Second, the January 6 Committee needs to hurry up and get its report out and name names. Who abetted the attack on the Capitol and what was the former President’s role in the lead-up to January 6 (as Chuck Todd outlined on Meet the Press on January 2, 2022)?

Third, Mr. Biden ought to declare that he is not a candidate for re-election and thus open the nominating process to all who wish to compete. Mr. Trump ought to do the same, but that would take a miracle.

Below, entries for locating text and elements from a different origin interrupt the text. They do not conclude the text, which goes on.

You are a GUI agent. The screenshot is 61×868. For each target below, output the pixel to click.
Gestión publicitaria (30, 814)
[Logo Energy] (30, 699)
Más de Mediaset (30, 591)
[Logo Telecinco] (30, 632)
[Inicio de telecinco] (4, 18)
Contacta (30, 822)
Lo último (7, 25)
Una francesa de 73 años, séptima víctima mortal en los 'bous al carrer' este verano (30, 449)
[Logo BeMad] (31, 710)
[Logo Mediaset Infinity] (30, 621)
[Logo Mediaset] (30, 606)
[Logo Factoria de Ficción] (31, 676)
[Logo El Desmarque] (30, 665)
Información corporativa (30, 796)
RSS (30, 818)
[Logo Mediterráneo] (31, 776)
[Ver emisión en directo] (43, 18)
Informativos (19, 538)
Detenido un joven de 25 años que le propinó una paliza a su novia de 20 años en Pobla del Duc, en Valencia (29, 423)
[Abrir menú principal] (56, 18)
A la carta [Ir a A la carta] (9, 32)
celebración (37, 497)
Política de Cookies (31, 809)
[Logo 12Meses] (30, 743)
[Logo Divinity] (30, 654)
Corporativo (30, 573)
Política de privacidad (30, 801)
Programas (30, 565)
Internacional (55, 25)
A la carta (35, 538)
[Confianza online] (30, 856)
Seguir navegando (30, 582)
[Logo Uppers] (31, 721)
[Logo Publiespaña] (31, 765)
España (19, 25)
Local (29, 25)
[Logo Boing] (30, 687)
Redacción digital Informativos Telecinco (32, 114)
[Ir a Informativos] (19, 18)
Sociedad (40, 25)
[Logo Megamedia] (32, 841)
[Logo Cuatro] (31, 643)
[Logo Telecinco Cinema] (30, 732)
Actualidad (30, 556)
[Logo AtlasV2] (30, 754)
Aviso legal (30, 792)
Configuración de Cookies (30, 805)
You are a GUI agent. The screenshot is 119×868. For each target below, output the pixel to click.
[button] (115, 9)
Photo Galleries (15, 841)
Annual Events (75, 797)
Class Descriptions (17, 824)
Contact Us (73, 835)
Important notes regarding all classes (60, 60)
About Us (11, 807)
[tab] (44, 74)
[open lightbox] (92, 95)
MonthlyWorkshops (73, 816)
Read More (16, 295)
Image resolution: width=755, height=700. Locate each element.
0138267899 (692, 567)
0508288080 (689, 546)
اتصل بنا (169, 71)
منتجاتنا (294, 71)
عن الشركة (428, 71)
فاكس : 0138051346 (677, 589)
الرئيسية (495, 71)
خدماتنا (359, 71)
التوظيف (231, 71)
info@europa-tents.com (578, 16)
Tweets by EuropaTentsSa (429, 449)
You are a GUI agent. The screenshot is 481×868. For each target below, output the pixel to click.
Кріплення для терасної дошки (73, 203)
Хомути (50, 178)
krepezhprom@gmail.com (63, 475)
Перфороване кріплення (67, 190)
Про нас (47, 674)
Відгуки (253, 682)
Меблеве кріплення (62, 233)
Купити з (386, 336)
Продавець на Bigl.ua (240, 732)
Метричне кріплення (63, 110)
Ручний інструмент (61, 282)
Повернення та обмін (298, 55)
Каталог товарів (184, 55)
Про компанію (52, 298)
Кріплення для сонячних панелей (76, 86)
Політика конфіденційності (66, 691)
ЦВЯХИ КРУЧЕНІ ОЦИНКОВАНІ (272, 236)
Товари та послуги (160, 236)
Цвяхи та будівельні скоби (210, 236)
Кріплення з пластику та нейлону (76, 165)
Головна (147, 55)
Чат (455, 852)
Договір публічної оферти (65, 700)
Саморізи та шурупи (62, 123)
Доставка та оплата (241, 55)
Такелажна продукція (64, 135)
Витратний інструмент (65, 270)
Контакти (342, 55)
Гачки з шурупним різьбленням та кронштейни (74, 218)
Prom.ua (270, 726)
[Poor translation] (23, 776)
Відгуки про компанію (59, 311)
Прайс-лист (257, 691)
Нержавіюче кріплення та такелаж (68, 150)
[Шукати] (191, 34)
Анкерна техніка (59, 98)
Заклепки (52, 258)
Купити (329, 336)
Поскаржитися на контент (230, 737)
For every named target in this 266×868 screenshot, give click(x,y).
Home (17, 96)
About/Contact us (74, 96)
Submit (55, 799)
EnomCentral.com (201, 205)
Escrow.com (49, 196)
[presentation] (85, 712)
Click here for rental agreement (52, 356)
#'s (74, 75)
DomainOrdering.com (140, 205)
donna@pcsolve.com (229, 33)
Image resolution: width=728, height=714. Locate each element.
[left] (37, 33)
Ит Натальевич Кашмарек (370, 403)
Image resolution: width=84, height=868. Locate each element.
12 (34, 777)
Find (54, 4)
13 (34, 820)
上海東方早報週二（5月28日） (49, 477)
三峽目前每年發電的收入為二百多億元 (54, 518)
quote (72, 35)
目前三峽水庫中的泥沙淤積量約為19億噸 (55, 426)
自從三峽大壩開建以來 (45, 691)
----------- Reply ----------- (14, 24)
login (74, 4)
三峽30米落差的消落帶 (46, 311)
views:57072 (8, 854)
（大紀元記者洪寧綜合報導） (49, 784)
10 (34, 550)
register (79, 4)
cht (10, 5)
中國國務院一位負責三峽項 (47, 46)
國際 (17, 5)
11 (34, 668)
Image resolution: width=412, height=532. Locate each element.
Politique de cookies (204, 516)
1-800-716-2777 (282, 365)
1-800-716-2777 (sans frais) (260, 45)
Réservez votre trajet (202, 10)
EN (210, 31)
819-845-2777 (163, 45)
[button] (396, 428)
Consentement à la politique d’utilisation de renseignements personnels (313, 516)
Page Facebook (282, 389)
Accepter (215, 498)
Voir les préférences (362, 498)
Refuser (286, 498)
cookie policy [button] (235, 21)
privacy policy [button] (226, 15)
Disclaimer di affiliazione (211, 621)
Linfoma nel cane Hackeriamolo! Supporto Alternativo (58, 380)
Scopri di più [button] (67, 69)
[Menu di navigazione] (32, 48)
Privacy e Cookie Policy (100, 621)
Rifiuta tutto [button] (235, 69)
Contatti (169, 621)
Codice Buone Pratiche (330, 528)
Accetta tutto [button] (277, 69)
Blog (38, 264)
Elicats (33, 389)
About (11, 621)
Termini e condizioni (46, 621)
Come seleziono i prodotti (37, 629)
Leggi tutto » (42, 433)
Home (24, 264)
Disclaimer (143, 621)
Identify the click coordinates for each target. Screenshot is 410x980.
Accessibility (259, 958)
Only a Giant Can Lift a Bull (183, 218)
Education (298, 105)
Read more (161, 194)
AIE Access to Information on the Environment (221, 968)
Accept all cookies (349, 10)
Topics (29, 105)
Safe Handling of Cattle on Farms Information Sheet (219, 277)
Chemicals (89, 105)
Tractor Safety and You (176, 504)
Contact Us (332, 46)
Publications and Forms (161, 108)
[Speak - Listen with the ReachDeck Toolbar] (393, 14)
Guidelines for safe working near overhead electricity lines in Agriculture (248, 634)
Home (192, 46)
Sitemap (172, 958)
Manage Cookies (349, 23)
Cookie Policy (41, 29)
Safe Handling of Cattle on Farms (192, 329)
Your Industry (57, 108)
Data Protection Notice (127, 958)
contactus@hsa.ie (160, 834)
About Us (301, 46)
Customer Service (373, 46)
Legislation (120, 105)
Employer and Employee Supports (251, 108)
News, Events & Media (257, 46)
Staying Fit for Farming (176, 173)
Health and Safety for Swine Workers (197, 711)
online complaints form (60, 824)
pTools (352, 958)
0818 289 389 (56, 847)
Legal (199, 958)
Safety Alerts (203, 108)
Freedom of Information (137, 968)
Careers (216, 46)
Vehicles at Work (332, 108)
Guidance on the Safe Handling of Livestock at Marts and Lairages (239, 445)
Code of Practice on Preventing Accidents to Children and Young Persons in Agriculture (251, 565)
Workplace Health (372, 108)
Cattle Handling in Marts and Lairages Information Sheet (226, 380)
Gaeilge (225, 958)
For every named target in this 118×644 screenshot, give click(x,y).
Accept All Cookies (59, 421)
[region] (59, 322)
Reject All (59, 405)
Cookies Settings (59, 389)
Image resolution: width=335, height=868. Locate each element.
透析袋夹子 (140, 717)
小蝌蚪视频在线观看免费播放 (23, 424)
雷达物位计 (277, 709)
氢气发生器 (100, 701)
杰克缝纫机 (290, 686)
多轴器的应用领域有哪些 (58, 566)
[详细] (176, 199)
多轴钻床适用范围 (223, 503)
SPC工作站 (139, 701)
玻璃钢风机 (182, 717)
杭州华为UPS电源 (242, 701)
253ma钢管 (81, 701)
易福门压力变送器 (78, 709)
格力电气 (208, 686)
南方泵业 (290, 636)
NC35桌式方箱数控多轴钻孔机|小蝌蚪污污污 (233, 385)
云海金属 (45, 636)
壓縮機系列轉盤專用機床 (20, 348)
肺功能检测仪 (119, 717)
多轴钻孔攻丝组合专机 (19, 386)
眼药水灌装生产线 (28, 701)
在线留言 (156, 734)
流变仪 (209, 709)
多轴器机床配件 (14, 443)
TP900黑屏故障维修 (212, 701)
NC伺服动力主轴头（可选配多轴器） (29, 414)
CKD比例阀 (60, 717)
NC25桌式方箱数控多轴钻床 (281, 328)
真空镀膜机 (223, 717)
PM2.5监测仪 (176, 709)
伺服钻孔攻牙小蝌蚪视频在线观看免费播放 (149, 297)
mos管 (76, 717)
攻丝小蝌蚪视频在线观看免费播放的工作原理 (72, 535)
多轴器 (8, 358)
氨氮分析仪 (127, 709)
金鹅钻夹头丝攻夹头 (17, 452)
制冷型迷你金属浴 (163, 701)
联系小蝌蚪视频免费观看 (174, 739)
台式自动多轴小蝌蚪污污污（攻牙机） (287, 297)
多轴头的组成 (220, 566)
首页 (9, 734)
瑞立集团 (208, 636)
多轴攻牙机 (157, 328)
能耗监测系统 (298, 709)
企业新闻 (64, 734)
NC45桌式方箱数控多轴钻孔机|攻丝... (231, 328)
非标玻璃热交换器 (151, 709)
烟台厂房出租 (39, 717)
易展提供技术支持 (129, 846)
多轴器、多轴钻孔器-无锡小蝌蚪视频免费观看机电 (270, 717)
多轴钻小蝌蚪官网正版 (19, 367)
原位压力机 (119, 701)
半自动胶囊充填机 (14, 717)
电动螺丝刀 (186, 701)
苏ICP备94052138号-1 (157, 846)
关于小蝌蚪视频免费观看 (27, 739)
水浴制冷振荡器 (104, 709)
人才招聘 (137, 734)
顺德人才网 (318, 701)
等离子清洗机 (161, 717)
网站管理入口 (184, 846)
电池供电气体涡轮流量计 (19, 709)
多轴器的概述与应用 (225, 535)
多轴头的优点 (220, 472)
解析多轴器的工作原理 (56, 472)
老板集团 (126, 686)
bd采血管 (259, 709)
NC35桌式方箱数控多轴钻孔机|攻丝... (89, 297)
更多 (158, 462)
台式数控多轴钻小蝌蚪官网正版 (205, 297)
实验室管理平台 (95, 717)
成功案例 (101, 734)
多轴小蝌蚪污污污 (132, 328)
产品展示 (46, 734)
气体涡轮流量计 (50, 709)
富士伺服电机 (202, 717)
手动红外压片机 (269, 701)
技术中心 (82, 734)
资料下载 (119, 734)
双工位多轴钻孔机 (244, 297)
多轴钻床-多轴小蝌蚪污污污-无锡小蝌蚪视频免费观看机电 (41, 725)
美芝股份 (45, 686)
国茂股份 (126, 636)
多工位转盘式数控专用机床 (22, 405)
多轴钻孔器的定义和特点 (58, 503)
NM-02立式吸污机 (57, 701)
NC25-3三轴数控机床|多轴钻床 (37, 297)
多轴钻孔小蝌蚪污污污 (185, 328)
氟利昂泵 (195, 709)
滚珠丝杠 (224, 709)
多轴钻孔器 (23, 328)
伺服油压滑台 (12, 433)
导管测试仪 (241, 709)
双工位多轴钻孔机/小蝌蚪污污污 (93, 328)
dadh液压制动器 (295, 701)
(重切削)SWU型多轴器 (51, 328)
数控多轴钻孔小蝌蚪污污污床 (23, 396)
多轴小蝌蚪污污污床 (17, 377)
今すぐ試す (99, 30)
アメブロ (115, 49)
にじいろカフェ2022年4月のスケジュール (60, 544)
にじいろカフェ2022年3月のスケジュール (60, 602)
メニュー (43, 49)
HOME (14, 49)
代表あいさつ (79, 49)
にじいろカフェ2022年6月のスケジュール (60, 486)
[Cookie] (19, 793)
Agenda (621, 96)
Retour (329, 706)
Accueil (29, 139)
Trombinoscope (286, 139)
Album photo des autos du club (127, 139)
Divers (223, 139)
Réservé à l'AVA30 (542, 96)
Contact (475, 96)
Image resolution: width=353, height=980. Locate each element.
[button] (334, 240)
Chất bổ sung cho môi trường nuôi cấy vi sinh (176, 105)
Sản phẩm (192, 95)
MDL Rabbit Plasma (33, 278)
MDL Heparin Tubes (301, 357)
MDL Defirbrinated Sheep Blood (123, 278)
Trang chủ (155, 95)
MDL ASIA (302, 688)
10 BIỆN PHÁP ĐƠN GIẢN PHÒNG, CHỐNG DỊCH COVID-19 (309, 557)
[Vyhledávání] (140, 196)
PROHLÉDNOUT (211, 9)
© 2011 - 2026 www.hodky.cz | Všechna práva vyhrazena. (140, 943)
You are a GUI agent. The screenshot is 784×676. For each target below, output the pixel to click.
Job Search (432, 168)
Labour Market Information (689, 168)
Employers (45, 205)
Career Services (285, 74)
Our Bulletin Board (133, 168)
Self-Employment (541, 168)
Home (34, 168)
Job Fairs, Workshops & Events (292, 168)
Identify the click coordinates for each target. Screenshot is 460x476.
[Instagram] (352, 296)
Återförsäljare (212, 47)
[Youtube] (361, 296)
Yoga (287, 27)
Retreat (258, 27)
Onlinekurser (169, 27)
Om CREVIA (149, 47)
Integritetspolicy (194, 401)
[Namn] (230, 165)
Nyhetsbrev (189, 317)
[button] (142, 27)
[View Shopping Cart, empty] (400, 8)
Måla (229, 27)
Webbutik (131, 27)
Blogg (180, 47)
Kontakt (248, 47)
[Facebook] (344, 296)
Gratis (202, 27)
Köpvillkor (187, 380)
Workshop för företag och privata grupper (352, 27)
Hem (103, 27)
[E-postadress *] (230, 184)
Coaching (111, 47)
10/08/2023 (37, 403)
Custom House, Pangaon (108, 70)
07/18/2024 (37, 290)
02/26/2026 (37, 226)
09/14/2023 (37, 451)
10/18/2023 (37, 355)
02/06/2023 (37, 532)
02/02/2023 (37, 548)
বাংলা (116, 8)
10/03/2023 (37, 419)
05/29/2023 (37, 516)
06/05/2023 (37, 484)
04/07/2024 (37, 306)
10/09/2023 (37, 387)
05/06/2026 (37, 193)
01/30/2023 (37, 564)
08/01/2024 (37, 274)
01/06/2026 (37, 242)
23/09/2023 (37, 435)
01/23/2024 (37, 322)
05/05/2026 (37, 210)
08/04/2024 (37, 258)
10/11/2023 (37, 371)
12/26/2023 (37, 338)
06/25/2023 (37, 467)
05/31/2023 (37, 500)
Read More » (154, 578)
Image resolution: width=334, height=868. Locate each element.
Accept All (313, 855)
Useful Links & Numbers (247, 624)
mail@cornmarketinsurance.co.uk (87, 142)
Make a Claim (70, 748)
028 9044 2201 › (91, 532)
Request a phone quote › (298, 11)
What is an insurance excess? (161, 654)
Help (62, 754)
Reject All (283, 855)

On so many levels, the country is not out of the woods on the issues that faced us a year ago—covid, the economy, racial strife and the assault on democracy from both sides. It is time for the real leaders of the parties to step up and they will be found in the states, not in Congress. We need for little-known governors and state legislators to take the leap to the large stage and articulate a way forward that would crowd out the Trumpian nonsense and the liberal socialism that has crept into our politics. Let’s hope that Yeats was wrong and the center will hold. We need that center, run by adults, more than ever.

2 thoughts on “Fragile”

  1. Good points. But every time I’m tempted to get angry at a politician, I remind myself they were elected by my fellow citizens. The figurehead is merely the symptom of our wider cultural rot. We can debate the reasons for this, but I personally believe that primary among them is Uncle Sam’s insistence on sheltering us from our true problems. I’ve often said if the economy would have collapsed to the degree it should have in ‘08, we might have had a chance to emerge humbler, stronger, and more united. But the Fed “saved the day,” and here we over a decade later, deeper in debt and our fiat currency further devalued by rampant inflation.

    A reckoning is coming and I think that unfortunately, citizens will go after each other even as our “leaders” and titans of industry quietly skulk to their fortified encampments. As someone commented on another website recently, “Hmmm…is it coincidence that billionaires are buying up huge parcels of land in the middle of nowhere?”

    Interesting times ahead. I hope we weather it.